Richard Woodhouse, of the bank, now Irish Bank Resolution Corporation, has said in an affidavit the video showed an exchange regarding large sums of money and also showed Peter Quinn stating he was in breach of a court injunction and, when asked would he lie in his testimony, laughing and responding: "I'd have to lie...that wouldn't overly worry me".
The bank told Mr Justice Peter Kelly earlier this month it was very concerned about the recording, published in the Irish Mail on Sunday last month, of the January 2012 meeting in Kiev, Ukraine.
That recording, the contempt findings against the three and other matters showed the Quinn family cannot be trusted to honestly comply with court orders restraining the stripping of multi-million assets from their International Property Group (IPG) , it alleged.
Ms Justice Dunne last month found the three guilty of contempt of court orders made in June and July 2011 restraining such stripping of assets and stressed she would "not sit idly by" and allow the court's orders be breached via an "impermissible" asset-stripping conspiracy.
On June 29th last, the judge made a number of coercive orders aimed at reversing the asset-stripping measures and indicated she would consider punitive measures if they failed to comply with those orders by today, July 20th.
She expressed disappointment there was no acknowledgement by the three, "even at this stage", of the "great wrongdoing" involved. She was satisfied all three were involved in a conspiracy to deprive Anglo of access to assets in circumstances where they admitted the bank was owed €455 million while disputing its claim for a further €2.3 billion.
In opposing the extent of the coercive orders, Bill Shipsey SC, for the three, argued committal to prison was "a last resort".
He indicated there would be difficulties unwinding some transactions as they involved individuals and companies in Russia and Ukraine and said the Quinns were considering an appeal against the contempt findings.

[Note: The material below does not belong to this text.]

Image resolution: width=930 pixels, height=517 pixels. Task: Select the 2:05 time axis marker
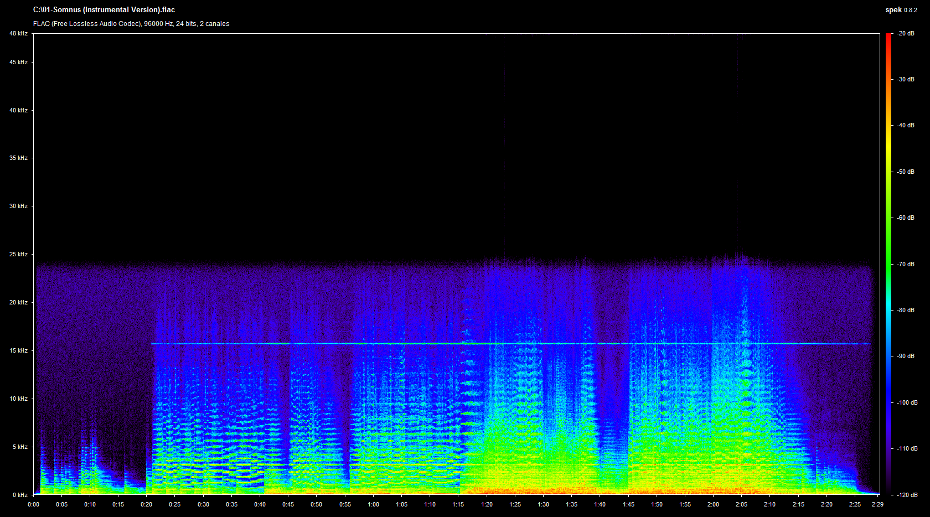741,504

Paul Gallagher SC, for the bank, said its primary aim was to protect the assets via the coercive orders but the court also had discretion, given the "flagrant" contempt and response of the three, to impose whatever sanction it deemed appropriate.
The contempt was "so blatant, deliberate and extensive" in scale the court might feel some punitive element was also required, he said.

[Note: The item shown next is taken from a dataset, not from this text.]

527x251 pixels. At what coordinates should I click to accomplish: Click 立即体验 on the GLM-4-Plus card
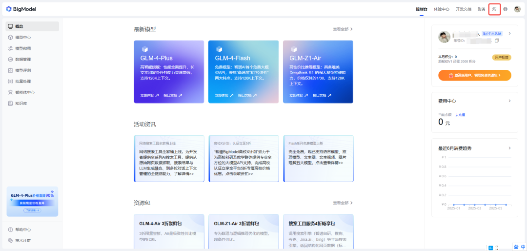[x=149, y=95]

The three had offered no apology or any clear proposals to reverse the asset-stripping measures or to resign from IPG companies, he added.

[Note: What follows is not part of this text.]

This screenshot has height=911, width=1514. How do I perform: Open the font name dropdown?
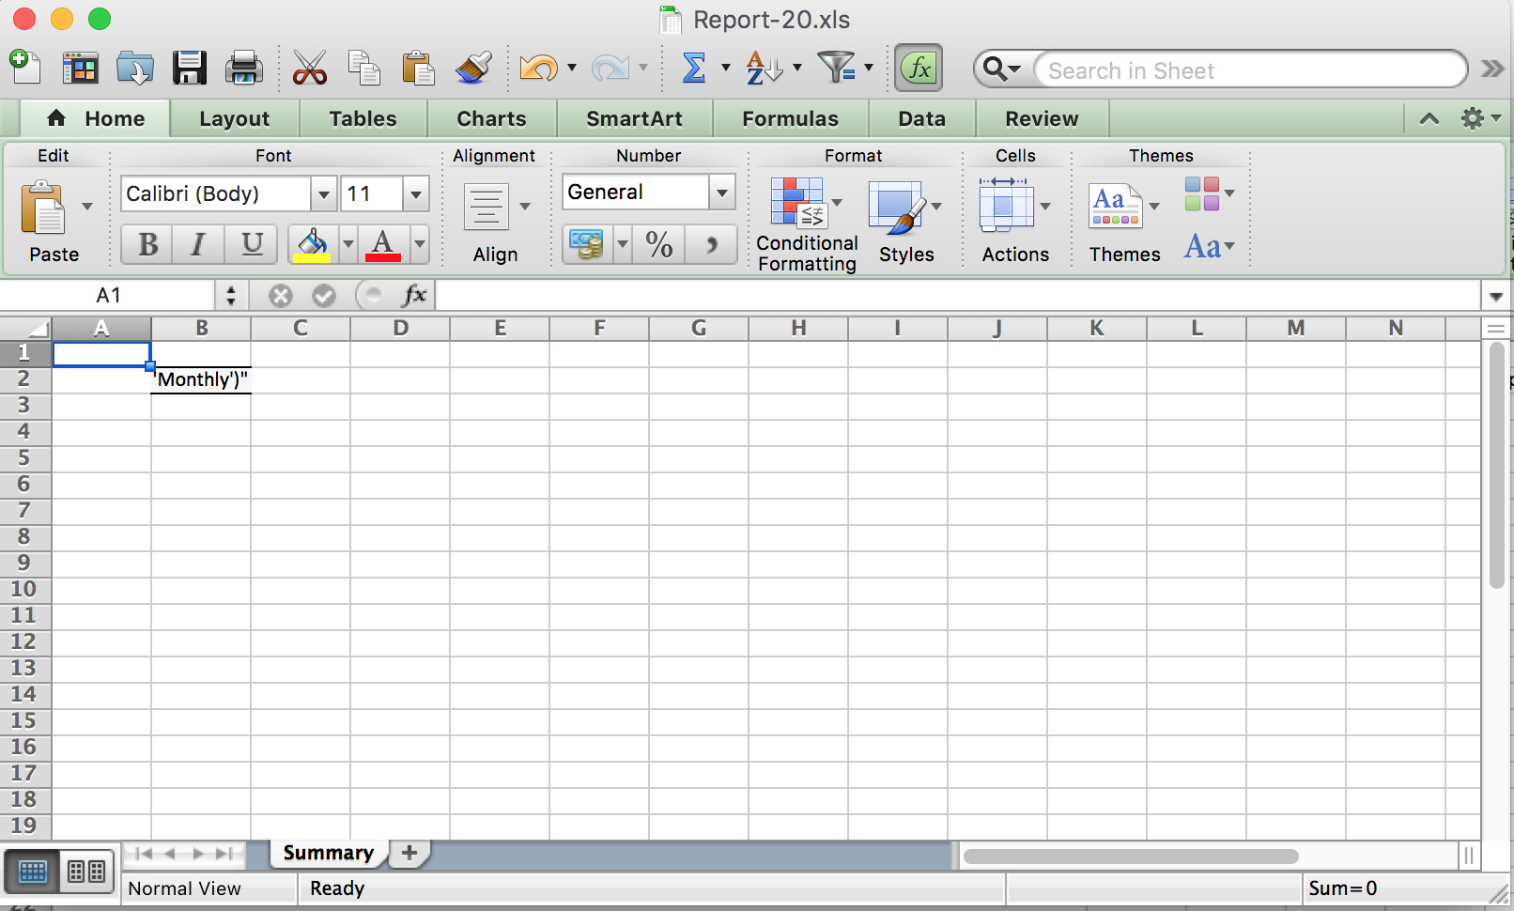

The bank remained very concerned about the IPG assets and still had been given no information about what was happening to some $35 million (€28.5 million) rental income from properties in the IPG, he added.
The judge ruled the bank was entitled to a range of coercive orders, including requiring the three to disclose assets held directly or indirectly in Ireland and worldwide and appointing a receiver over those assets, apart from family homes and jointly held accounts.
The three were also ordered to disclose all documents relating to work carried out for them by an international law firm, Senat Legal Consultancy, including documents related to all off-shore or other companies purchased or controlled by Senat in connection with IPG companies.
They must also disclose rental payments related to IPG companies and all directors and other agents of the companies.
They must also resign from IPG companies and withdraw legal actions aimed at removing assets of those companies.
The judge made the rulings following her findings the three acted in contempt of orders made in June and July 2011 restraining dissipation of assets in the IPG valued at up to €500 million.
The contempt application arose in proceedings by the bank against the three, other Quinn family members and some companies aimed at protecting IPG assets.
That case was initiated a year ago and is being fast-tracked in the Commercial Court amid concerns by the bank assets remain at risk.